Other interventions include provisions that are stated in the Paycheck Fairness Act, such as preventing employers from asking about salary history, Anderson said.

U.S. Sen. Patty Murray, D-Wash. and U.S. Rep. Rosa DeLauro, D-Conn. reintroduced the Paycheck Fairness Act on Tuesday. The reintroduction took place on Equal Pay Day, which represents on average the extra number of days in 2017 that women have to work to earn the same amount of wages that men earned in 2016. The bill has been submitted to every session of Congress since 1997, according to The Herald Sun.

Nationally, women make 80 cents for every dollar a man makes. In Wisconsin, women make about 78 percent of white men’s earnings. Disparities are even greater among black women in the state who make 62 percent of white men’s wages and Hispanic women who make about 52 percent.

Ed Lump, president and CEO of the Wisconsin Restaurant Association, said he doesn’t see the wage gap as an issue in the state’s restaurant industry.
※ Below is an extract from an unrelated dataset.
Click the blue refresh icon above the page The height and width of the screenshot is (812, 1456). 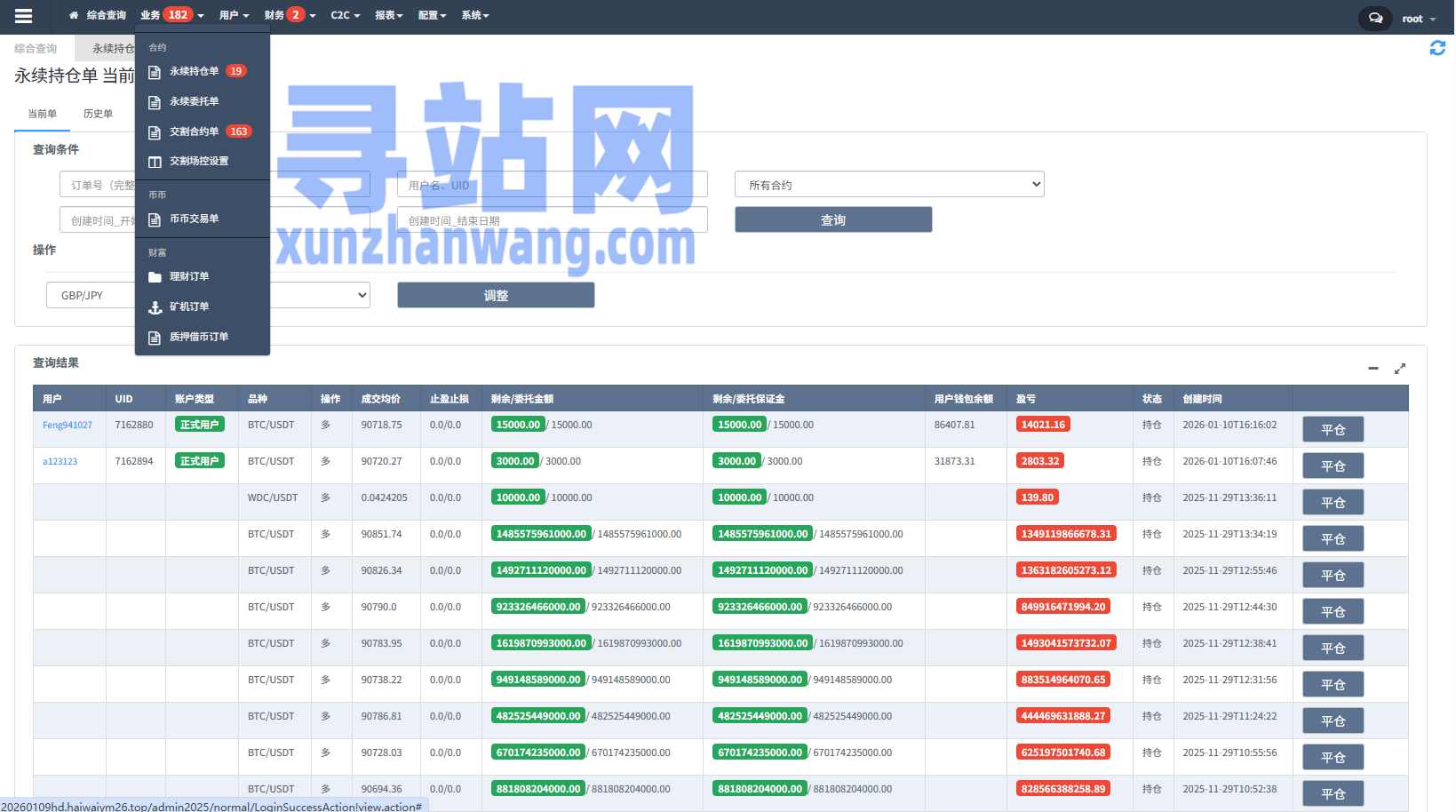(x=1437, y=48)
“(The association takes) a lot of calls here about labor laws and policies and realistically in my entire career we’ve gotten, I would say, roughly zero calls complaining about unequal pay between genders,” Lump said.

Lump admitted that his example is anecdotal, but said he doesn’t see the data either. He said gender is not indicated in national wage surveys; therefore, it can’t be known if discrimination is happening for sure.

In 2012, Gov. Scott Walker repealed the 2009 Equal Pay Enforcement Act, which allowed pay discrimination lawsuits to be filed in state court instead of just federal court. Stiffer penalties against employers were also administered.

The state’s current law prohibiting gender-based employment discrimination is the 1982 Fair Employment Act. People can seek smaller damages from their employer through a state administrative hearing process or in federal court.